What will always bother me - aside from the fact that he was too young to leave - is that Clinton didn't get to die how he wanted to die.
He wanted to be at home, where he was comfortable in his own surroundings. Instead he was in a tired, bland and haunting hospital room in a wing of Waikato Hospital that has since been demolished.
He had seen enough of the decline of his comrades at the brain tumour support group that we attended together to know that he didn't want to have to travel the path some of them did. And while assisted dying was never an option for Clinton, we had conversations about how he'd like the end to be. He wanted to be at home.
But his last days came quickly. Far quicker and more sudden than any of us could have imagined. There was no time to prepare for his death. I thought his trip to ED would result in getting his morphine dose right before being discharged. I never thought that trip to hospital would be where he would spend his final hours.
When I returned to the hospital just after midnight on the day he would die, having gone home to shower, eat dinner and have a short nap, I had a conversation with Clinton. It would be his last lucid one. He said to me: "I know what's happening now. I know I'm dying. But I don't want to be here. I want to go home".
I pleaded with hospital staff to investigate whether Clinton could be transported home or taken to hospice, to more homely surroundings. Their advice: to do so would be too much for him. And so, just hours later, Clinton took his last breath in a brown and cream hospital room. He left us at 9.36pm.
But right around the time that Clinton was departing this plane, a nurse bowled into his room. To this day I don't really know why. Maybe she wanted to say she'd taken over the shift or to ask if we needed anything. Regardless, Clinton's last breaths and the peace that should have prevailed in that time when it felt to me, and no doubt the other family members in the room, like the world had ground to a halt, were so rudely interrupted.
How much more peaceful it might have been for all - both Clinton and those who sat with him in his final hours - had he had the chance to die in his time, at his own choosing, in an environment in which he was comfortable and at peace. Perhaps he might not have needed all those doses of midazolam to calm his anxious stirrings.
I know by speaking out I risk being criticised by many. But I am prepared to deal with that because ultimately I knew what Clinton wanted, how he wanted to pass over, and it saddens my heart to this day that he left this Earth the way he did.
There are people whose argument against voluntary euthanasia is that life is precious and sacred. I absolutely agree. I've seen first hand how precious it is. I'm grateful every day that I wake up on this Earth with my beautiful family and friends.
But I will never apologise for wholeheartedly supporting Lecretia's family's passionate request to Parliament to seriously discuss and consider a law change around assisted dying.

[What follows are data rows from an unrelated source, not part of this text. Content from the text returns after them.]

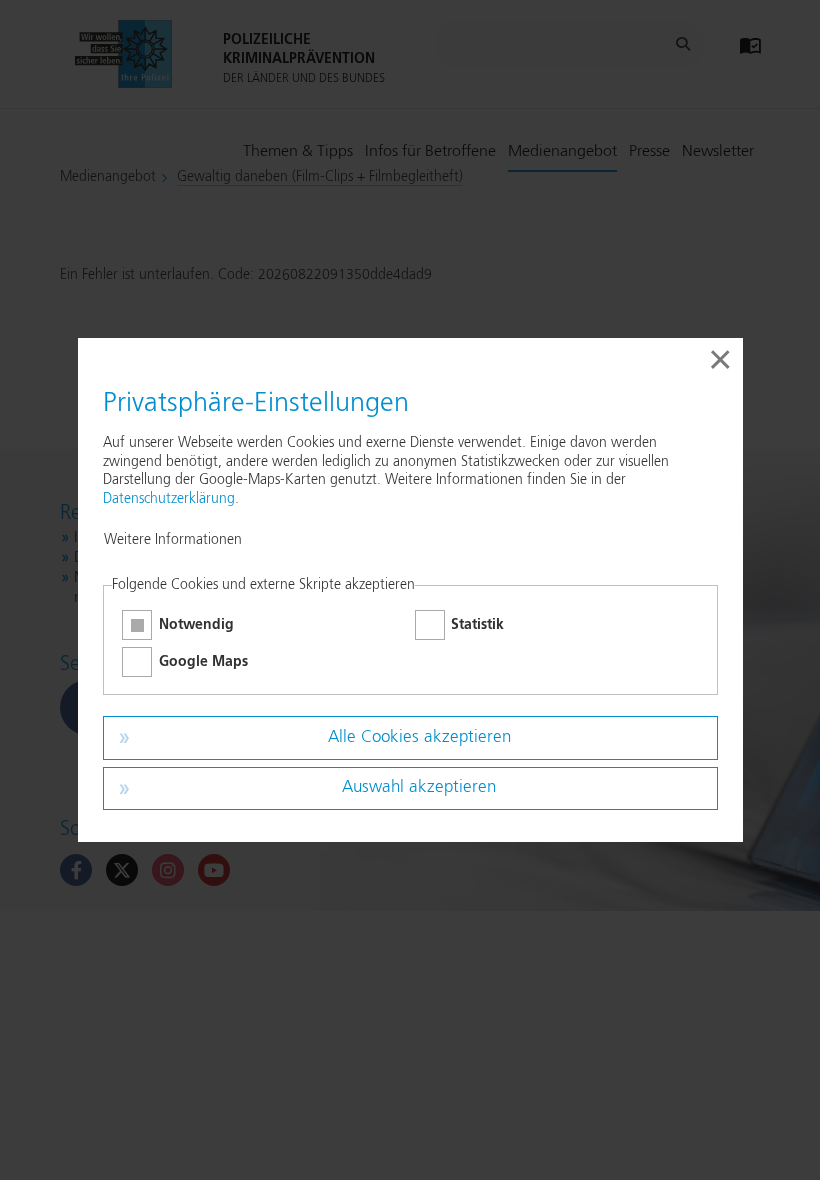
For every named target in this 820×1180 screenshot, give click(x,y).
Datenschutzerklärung (169, 499)
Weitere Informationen (173, 540)
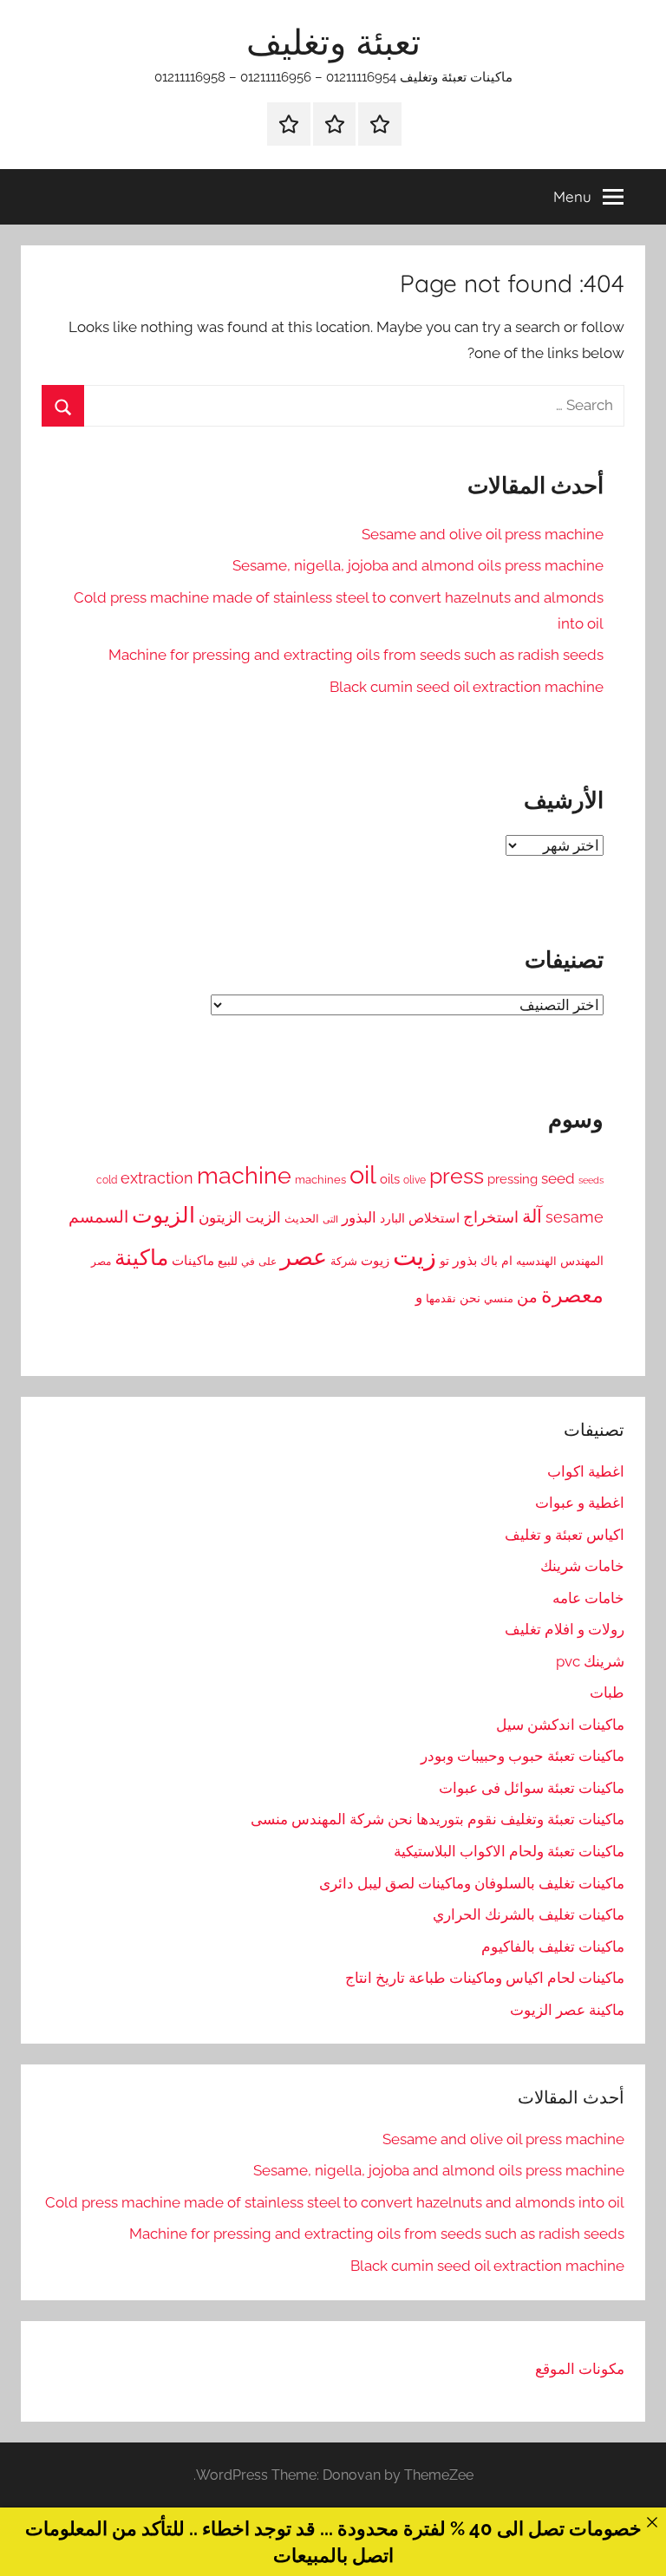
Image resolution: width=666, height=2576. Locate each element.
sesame (574, 1217)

As it was Clinton's choice to discontinue chemotherapy and opt for "quality over quantity", so too it should have been his choice to make if he had so desired to end his life as he had wished. He may not have chosen that path, but I know for a fact he would have considered it had it been an option. Having seen others decline, it was incredibly bothersome for him to think he may go the same way. It was a small mercy that his end journey was relatively short and that he didn't have to experience paralysis or a long-term vegetative state.
My hope is that one day soon New Zealand will allow death with dignity, that people like Lecretia and Clinton are empowered with the choice to die how they wish. Hopefully one day, that will be Lecretia's Law.
Danielle Nicholson is editor of the Hamilton News, a sister paper of the Bay of Plenty Times.